[Start of Data shown]

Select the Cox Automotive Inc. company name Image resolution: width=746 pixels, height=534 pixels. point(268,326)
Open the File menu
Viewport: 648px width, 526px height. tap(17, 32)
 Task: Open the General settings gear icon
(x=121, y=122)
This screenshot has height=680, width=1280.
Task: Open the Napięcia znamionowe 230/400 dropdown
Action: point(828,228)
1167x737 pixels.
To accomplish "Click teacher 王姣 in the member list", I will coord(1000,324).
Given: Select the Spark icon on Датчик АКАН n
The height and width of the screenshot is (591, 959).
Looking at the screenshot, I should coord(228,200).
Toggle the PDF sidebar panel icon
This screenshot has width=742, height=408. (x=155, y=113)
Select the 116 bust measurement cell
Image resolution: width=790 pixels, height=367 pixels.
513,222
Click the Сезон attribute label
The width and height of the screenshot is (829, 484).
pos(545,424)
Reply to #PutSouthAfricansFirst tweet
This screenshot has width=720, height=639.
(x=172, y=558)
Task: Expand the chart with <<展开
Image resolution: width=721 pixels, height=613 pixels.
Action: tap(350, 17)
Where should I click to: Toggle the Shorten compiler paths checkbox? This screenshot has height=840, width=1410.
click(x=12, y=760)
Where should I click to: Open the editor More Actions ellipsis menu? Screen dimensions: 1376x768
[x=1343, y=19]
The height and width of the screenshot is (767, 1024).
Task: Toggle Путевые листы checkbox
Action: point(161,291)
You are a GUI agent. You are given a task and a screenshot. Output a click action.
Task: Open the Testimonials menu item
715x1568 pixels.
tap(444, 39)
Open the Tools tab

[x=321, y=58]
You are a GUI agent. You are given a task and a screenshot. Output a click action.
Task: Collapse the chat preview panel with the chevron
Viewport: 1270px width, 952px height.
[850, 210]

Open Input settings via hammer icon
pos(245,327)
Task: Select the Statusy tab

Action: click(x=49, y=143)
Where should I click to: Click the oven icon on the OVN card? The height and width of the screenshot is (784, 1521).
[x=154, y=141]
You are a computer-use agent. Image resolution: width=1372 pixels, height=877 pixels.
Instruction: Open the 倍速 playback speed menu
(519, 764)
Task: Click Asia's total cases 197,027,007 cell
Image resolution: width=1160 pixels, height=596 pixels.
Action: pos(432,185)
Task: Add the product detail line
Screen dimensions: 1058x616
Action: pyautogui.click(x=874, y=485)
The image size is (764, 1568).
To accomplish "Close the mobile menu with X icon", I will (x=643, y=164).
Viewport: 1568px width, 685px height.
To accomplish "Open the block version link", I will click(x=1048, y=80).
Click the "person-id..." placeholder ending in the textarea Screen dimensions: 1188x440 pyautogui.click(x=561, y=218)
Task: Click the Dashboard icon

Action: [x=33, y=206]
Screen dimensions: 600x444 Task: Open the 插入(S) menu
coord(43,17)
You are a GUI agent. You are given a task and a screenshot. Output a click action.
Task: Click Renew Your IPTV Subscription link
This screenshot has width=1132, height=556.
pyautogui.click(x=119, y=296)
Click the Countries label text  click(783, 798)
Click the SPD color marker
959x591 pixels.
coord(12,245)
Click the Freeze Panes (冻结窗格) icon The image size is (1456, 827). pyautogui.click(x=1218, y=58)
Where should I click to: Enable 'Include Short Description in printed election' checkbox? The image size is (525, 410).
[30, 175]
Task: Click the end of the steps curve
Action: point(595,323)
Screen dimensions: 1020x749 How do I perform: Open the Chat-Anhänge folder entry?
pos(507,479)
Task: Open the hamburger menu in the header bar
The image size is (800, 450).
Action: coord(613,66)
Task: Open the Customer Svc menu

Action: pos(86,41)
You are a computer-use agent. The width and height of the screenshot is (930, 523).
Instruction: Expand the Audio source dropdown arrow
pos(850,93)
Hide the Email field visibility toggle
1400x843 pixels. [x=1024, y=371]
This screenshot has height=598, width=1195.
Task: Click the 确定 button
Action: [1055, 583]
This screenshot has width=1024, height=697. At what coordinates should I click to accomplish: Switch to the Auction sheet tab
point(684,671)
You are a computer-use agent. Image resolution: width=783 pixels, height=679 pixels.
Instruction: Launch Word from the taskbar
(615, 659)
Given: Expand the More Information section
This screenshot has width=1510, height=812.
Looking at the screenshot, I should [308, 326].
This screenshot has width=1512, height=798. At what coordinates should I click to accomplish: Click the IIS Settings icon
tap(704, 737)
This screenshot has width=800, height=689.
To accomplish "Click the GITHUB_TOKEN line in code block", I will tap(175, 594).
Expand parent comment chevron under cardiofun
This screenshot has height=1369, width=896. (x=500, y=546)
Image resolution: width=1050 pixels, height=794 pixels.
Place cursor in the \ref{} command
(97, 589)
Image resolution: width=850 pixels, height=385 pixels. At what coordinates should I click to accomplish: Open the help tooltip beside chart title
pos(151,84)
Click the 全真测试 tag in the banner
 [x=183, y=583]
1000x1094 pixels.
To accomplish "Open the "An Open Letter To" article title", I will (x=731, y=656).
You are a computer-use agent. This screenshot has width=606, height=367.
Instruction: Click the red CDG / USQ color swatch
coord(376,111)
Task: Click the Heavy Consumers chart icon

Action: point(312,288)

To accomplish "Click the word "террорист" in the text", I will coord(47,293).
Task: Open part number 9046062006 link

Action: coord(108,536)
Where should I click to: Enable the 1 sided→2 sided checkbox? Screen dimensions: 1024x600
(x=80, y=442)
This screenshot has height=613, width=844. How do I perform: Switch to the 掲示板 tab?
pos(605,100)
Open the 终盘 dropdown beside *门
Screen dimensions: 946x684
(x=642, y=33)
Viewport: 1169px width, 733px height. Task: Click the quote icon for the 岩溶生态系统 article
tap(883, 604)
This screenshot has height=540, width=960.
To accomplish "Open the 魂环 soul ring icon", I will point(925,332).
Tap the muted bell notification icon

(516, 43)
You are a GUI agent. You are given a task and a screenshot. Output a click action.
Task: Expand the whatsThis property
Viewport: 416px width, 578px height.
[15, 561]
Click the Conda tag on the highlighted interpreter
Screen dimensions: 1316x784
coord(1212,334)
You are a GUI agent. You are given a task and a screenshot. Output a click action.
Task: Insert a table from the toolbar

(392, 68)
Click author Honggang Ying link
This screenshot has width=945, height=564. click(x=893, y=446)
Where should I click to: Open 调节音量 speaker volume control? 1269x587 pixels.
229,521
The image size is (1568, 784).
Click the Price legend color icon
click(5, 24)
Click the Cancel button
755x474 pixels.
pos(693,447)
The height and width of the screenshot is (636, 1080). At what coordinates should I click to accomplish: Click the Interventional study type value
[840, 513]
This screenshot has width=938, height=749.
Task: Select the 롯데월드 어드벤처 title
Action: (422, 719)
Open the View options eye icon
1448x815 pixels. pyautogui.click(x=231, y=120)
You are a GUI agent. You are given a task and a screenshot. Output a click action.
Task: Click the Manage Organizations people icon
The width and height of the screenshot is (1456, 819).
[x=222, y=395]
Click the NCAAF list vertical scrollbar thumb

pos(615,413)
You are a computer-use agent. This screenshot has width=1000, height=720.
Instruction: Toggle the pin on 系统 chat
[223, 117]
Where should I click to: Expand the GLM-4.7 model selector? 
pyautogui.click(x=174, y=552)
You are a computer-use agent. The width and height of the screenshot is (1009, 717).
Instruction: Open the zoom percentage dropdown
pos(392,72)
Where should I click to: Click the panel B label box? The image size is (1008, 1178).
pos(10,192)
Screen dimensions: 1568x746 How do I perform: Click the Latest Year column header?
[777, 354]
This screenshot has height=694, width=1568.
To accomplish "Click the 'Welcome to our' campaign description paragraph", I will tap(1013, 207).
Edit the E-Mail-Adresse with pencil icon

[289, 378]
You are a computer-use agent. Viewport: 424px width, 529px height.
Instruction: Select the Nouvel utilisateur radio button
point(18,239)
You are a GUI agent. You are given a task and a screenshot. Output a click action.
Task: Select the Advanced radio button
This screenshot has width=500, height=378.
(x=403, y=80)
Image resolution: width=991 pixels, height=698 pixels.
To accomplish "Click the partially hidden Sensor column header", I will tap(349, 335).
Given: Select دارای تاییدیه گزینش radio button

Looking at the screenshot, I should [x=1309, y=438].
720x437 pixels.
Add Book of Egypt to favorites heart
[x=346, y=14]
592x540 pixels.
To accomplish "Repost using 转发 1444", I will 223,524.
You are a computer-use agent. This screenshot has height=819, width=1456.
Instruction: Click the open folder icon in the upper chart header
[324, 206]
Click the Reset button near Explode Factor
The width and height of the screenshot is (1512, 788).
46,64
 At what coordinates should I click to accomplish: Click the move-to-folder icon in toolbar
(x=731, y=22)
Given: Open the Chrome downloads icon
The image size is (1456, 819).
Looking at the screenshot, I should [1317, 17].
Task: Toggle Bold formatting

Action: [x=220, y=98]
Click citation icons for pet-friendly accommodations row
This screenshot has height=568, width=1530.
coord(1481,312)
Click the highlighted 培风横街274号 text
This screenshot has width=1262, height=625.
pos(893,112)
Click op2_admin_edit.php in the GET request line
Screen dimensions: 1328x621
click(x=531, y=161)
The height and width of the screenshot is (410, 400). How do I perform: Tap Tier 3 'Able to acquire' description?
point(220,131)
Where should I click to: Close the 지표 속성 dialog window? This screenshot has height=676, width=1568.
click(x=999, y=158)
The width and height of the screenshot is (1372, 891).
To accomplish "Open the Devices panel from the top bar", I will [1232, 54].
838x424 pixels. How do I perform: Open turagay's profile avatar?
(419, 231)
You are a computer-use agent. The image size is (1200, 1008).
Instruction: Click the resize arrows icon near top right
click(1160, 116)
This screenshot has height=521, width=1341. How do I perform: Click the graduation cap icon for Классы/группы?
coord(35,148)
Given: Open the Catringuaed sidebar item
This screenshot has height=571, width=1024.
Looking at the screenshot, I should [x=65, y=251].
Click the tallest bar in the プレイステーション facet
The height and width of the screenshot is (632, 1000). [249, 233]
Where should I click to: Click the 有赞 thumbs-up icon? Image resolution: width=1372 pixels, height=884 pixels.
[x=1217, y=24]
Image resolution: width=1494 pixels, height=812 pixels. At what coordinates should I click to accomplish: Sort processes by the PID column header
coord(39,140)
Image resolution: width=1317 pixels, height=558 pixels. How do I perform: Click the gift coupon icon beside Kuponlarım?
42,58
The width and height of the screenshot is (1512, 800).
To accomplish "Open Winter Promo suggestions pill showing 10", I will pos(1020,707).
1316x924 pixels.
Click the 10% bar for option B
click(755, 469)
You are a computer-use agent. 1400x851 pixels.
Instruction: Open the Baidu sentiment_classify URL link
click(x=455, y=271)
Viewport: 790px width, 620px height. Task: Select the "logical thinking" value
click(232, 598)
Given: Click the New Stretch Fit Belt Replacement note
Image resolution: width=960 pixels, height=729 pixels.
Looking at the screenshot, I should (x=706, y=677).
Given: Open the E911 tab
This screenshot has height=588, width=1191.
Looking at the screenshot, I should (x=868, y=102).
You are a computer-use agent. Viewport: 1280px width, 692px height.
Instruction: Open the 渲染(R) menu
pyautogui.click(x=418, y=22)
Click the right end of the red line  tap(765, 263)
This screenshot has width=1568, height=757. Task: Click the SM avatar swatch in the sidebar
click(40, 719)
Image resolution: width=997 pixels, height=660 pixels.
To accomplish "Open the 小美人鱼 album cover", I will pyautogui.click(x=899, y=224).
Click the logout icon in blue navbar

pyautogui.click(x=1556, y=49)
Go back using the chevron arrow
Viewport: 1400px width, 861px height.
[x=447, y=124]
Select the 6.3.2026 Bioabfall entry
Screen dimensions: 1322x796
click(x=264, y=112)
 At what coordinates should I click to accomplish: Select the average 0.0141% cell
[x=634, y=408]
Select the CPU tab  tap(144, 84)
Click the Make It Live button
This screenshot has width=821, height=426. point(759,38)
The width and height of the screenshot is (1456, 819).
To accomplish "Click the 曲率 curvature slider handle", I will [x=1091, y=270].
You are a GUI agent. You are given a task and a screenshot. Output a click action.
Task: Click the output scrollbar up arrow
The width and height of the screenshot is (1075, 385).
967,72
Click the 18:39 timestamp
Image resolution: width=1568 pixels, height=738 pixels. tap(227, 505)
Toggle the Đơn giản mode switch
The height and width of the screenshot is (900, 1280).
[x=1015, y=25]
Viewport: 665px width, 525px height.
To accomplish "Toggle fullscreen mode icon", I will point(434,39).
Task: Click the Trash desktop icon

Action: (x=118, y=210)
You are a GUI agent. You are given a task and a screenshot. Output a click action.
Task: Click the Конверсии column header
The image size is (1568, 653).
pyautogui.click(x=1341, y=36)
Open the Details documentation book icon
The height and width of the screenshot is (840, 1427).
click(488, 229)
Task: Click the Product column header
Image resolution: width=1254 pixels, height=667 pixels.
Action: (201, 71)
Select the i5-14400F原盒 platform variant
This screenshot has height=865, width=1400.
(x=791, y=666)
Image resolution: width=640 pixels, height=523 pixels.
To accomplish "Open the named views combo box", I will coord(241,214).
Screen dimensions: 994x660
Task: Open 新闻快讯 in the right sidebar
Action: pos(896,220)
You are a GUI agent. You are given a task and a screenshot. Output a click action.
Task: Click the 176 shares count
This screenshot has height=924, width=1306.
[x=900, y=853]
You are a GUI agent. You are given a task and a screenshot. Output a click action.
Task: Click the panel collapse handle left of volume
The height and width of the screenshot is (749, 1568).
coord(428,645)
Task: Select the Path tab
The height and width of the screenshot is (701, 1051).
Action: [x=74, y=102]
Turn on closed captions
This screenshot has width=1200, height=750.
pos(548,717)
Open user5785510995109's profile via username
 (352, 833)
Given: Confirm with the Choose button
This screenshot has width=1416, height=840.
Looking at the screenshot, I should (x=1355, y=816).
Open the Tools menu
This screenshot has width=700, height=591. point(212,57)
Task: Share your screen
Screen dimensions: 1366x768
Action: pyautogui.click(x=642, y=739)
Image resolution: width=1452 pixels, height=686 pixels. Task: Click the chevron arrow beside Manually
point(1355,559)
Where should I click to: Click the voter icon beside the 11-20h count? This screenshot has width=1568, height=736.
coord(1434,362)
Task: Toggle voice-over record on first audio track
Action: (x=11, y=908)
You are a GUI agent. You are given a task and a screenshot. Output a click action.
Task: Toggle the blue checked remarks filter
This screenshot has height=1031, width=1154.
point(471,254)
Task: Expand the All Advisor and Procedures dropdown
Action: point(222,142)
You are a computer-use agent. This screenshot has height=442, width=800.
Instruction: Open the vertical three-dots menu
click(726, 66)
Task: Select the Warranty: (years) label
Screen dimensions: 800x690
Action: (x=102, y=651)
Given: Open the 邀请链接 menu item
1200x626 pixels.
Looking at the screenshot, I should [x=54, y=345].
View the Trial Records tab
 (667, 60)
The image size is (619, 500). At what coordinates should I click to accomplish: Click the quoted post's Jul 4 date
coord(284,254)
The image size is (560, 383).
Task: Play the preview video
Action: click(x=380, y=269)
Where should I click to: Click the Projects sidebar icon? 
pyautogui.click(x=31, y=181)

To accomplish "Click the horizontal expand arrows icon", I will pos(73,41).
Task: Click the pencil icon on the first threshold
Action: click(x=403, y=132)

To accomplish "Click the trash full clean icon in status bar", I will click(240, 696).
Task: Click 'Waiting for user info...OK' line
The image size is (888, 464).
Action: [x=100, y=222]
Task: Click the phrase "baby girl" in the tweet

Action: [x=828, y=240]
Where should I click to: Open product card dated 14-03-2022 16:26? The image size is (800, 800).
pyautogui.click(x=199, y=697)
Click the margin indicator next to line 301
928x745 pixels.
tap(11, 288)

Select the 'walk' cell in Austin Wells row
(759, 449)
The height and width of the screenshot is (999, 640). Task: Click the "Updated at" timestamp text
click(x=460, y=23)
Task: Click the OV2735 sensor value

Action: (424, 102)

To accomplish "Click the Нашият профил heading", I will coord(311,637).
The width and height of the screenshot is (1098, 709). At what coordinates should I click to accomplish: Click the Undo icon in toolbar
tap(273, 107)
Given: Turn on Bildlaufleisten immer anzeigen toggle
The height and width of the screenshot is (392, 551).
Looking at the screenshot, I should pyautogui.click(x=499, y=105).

[End of Data shown]

§ What you will do
Change "checkbox" to "check box" in the stretch of entries from the line containing "I will coord(47,293)." through the line containing "I will point(925,332).", and return only those lines with nothing else altered.

§ Task output
To accomplish "Click the word "террорист" in the text", I will coord(47,293).
Task: Open part number 9046062006 link

Action: coord(108,536)
Where should I click to: Enable the 1 sided→2 sided check box? Screen dimensions: 1024x600
(x=80, y=442)
This screenshot has height=613, width=844. How do I perform: Switch to the 掲示板 tab?
pos(605,100)
Open the 终盘 dropdown beside *门
Screen dimensions: 946x684
(x=642, y=33)
Viewport: 1169px width, 733px height. Task: Click the quote icon for the 岩溶生态系统 article
tap(883, 604)
This screenshot has height=540, width=960.
To accomplish "Open the 魂环 soul ring icon", I will point(925,332).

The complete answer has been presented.